For the third time in four days, Lancaster County recorded more than 100 new cases of COVID-19 on Monday, the Department of Health reported.
The 104 new cases on Monday followed 113 cases on Saturday and a record 117 on Friday. The only other day with over 100 cases here was Oct. 10, with 104.
Pennsylvania saw 2,060 new cases Monday, the sixth time in seven days that new cases topped 2,000, as the pandemic's fall surge continues here and nationwide.
Per capita rates of new cases statewide and in Lancaster County are now well above their rates in the spring. Hospitalizations and deaths, meanwhile, are also increasing but remain well below peak levels.
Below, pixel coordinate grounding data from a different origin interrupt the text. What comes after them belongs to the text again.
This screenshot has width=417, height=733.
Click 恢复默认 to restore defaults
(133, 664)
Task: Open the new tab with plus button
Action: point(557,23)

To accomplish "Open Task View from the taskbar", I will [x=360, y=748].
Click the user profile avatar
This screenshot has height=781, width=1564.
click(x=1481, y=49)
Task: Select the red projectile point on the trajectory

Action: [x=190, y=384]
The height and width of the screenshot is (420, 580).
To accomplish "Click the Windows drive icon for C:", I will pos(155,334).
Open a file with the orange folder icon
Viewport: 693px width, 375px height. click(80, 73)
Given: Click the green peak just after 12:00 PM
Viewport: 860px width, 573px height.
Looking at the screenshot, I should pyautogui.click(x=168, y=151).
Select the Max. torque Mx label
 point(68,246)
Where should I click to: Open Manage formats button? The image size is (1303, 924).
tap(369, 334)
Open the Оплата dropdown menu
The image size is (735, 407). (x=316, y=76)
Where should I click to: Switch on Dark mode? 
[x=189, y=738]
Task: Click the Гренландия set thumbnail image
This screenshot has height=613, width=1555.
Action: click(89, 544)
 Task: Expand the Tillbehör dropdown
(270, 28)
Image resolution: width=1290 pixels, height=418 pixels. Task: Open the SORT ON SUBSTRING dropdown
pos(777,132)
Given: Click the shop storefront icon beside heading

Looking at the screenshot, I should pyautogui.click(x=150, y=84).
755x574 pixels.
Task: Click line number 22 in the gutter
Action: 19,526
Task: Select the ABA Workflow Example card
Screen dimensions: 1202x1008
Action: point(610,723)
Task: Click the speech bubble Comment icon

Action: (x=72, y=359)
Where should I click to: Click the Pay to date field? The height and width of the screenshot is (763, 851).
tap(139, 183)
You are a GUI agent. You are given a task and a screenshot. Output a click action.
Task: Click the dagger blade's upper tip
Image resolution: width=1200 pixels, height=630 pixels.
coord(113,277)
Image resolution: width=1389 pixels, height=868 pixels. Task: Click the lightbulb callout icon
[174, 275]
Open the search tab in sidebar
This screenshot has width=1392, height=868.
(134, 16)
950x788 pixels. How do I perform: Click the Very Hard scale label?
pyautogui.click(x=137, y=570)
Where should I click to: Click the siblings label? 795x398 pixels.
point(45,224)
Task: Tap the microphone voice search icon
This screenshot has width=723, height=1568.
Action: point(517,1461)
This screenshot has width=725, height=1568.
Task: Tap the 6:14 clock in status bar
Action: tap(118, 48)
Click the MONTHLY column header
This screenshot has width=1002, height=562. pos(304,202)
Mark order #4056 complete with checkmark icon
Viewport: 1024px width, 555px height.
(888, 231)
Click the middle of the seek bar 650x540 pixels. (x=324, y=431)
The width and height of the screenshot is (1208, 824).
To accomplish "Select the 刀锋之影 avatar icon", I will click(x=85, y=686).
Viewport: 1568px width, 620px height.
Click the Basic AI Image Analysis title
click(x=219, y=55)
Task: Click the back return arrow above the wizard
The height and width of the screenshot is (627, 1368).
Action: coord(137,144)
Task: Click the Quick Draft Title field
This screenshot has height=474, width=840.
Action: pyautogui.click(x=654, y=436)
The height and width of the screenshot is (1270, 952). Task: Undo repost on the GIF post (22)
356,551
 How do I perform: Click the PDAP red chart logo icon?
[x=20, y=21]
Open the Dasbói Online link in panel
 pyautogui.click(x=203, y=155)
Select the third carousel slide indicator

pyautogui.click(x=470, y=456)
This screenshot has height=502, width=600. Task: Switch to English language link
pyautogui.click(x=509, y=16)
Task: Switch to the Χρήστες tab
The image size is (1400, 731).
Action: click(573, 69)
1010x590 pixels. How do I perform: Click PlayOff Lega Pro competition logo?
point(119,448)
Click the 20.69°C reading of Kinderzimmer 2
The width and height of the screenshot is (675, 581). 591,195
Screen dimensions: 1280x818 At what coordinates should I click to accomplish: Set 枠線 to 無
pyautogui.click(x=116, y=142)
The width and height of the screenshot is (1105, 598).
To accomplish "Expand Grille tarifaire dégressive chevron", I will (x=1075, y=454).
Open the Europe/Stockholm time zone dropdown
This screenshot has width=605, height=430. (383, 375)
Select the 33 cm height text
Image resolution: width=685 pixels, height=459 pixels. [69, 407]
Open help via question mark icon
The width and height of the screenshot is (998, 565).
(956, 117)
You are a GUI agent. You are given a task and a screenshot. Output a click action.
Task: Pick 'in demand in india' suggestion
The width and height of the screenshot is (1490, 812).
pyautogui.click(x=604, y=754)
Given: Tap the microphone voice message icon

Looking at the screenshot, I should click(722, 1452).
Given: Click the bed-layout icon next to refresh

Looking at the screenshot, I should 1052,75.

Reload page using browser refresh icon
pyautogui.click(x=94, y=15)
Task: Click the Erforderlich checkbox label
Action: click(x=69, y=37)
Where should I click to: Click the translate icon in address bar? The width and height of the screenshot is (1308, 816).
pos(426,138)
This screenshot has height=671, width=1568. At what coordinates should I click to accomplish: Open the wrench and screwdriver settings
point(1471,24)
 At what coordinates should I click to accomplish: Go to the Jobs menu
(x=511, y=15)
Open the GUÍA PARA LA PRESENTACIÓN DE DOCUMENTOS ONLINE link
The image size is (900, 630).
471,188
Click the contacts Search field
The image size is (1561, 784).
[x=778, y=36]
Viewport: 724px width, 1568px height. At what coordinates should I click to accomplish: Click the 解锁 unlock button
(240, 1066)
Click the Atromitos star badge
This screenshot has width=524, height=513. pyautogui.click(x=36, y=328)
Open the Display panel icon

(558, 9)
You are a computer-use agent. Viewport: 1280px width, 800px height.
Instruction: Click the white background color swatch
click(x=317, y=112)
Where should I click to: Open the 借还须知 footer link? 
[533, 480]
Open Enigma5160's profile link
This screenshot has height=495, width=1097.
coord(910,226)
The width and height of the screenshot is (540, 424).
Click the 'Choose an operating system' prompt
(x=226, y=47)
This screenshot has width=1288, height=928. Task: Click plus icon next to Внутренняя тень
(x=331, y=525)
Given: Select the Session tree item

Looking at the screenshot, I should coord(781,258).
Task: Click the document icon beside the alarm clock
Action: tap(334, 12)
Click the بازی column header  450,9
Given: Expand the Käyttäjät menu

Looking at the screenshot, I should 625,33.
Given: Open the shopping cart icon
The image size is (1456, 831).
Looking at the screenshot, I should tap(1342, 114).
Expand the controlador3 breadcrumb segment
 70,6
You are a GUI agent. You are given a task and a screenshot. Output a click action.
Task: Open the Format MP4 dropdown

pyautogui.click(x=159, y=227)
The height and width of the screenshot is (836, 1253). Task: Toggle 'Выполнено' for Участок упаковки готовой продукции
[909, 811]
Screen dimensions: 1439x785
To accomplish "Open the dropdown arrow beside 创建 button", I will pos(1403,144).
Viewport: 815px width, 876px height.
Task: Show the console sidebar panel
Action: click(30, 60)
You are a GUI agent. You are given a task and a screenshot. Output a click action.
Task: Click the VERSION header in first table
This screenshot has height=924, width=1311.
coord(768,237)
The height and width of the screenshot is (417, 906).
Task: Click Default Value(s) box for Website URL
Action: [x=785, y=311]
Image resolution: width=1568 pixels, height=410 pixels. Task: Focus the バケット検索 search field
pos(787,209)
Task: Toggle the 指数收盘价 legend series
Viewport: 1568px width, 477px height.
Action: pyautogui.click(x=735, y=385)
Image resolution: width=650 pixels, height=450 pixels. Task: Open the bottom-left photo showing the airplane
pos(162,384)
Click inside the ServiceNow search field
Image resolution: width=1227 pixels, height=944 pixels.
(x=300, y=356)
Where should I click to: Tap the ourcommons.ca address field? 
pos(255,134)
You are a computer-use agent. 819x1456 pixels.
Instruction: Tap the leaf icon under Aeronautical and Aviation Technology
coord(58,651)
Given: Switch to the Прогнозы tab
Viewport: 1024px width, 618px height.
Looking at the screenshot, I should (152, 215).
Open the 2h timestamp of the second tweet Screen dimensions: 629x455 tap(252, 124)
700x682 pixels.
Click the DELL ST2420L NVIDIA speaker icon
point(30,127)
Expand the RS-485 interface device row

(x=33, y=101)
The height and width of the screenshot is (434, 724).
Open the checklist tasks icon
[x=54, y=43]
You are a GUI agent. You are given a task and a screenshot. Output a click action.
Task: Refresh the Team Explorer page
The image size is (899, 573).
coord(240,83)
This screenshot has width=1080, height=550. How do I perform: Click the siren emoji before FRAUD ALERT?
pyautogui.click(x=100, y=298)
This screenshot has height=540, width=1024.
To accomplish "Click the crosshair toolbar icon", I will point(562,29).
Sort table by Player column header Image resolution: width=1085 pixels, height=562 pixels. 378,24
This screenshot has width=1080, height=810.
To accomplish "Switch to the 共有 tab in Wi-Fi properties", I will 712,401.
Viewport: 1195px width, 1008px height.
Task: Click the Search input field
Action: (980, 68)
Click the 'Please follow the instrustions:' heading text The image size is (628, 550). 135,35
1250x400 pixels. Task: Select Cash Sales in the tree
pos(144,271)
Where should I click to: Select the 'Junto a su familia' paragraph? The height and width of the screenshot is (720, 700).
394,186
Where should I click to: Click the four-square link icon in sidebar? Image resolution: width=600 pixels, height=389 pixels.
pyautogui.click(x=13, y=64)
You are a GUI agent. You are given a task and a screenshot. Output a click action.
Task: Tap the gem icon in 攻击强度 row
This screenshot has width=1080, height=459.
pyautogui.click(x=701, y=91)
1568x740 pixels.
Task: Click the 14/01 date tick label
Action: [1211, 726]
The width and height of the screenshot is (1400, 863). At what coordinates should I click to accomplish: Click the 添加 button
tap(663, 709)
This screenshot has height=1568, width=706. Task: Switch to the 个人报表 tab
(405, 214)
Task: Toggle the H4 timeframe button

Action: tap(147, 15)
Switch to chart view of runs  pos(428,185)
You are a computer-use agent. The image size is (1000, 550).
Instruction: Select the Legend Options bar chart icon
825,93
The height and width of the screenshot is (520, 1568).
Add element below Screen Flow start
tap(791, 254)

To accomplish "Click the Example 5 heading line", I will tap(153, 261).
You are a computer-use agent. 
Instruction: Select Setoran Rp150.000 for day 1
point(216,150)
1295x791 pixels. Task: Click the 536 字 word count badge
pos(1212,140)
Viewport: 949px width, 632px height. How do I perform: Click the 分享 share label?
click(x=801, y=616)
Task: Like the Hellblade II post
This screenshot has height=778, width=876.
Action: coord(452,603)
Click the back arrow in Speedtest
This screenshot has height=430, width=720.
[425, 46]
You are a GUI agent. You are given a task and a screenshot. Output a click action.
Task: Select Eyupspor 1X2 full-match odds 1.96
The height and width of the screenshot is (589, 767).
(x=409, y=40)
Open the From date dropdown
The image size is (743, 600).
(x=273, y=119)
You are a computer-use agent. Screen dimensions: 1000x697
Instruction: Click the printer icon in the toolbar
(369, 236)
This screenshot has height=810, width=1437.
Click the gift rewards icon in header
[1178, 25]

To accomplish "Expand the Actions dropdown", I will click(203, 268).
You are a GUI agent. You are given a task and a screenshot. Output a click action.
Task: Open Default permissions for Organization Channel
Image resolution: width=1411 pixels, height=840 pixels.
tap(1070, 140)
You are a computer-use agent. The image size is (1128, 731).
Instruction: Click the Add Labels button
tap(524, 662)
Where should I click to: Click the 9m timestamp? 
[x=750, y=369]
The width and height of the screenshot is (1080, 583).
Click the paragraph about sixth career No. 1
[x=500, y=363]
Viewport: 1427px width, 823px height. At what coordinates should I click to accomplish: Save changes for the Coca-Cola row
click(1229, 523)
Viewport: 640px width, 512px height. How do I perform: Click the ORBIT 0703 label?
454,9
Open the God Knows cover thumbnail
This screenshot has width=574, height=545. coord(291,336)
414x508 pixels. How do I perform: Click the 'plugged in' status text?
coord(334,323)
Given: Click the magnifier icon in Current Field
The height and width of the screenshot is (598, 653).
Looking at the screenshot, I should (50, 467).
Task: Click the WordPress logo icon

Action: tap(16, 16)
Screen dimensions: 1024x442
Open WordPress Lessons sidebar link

At a news conference, Health Secretary Dr. Rachel Levine noted that there were 1,267 COVID-19 patients hospitalized in Pennsylvania on Monday, and “we expect the number of hospitalizations to increase.” At the peak in the spring, that number exceeded 3,000.
The health department reported eight new deaths on Monday, bringing the state’s pandemic total to 8,823. The death rate remains much lower than in the spring, Levine said, thanks in part to better medical care of patients and better protections at long-term-care facilities, where so many of state's deaths have occurred.
Hospitalizations generally lag a couple of weeks behind new cases, Levine said, and deaths lag even further, so the rising number of cases is likely to continue to pull both numbers higher, she said.
While new cases increase, the positivity rate of tests is also increasing in most counties, she noted, and it rose to 6% in the past week statewide, up from 5% in the previous week.
In terms of hospitalizations and deaths, “We are in much better shape than we were in the spring,” she said, but if case counts continue rising “we could see challenges to our health care system.”
As of Monday, the state’s daily average of hospitalized COVID-19 patients was at 1,146 for the past two weeks, up from 931 just a week earlier. Lancaster County’s daily average was at 37, up from 28 a week earlier. The county’s average number of available adult intensive-care-unit beds was at seven, down from 10 a week ago and 20 a month ago, according to the department of health.
Levine advised that voters heading to the polls on Tuesday take along their own COVID-19 prevention kit, including a mask, hand sanitizer, a blue or black pen, and the state’s COVID Alert phone app, which uses Bluetooth technology to assist in contact tracing if a person is exposed to someone with COVID-19.